## Data listing
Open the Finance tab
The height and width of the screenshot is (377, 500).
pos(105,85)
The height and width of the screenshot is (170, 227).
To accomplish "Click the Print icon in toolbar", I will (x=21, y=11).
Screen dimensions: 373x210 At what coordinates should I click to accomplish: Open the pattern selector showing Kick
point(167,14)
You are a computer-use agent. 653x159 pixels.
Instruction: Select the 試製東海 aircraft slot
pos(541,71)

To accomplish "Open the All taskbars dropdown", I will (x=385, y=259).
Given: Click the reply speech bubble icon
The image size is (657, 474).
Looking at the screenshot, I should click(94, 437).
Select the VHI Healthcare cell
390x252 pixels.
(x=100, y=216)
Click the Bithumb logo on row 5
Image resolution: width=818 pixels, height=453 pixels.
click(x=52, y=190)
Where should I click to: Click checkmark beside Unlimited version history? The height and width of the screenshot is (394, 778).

--

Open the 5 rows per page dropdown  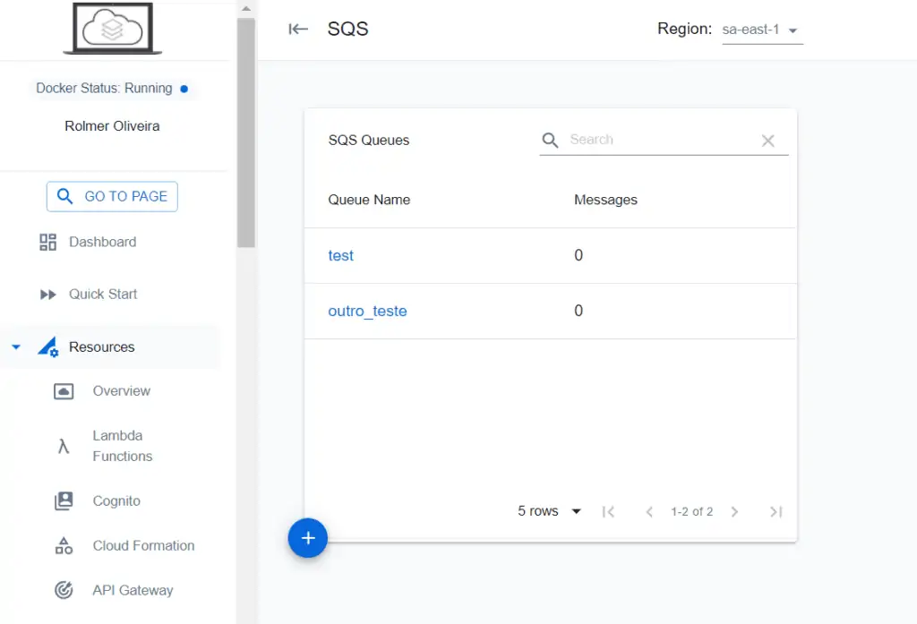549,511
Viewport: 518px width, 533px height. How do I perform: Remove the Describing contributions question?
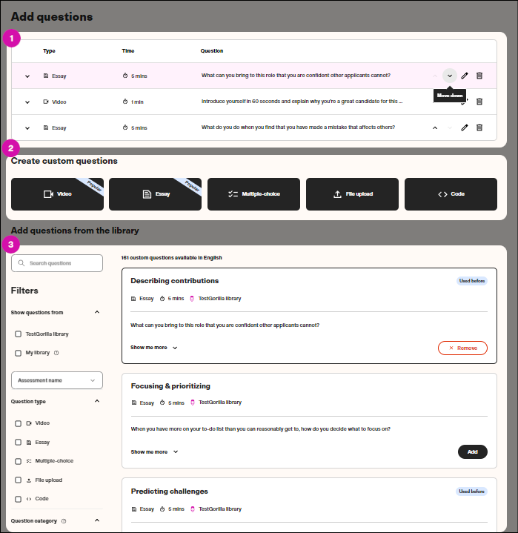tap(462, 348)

## Problem to solve
Among the entries above, copy exactly only the lines starting with the one containing "You are a computer-use agent. 653x159 pixels." and going through the one containing "Where should I", both ends included.

## Your response
You are a computer-use agent. 653x159 pixels.
Instruction: Select the 試製東海 aircraft slot
pos(541,71)

To accomplish "Open the All taskbars dropdown", I will (x=385, y=259).
Given: Click the reply speech bubble icon
The image size is (657, 474).
Looking at the screenshot, I should click(94, 437).
Select the VHI Healthcare cell
390x252 pixels.
(x=100, y=216)
Click the Bithumb logo on row 5
Image resolution: width=818 pixels, height=453 pixels.
click(x=52, y=190)
Where should I click to: Click checkmark beside Unlimited version history? The height and width of the screenshot is (394, 778).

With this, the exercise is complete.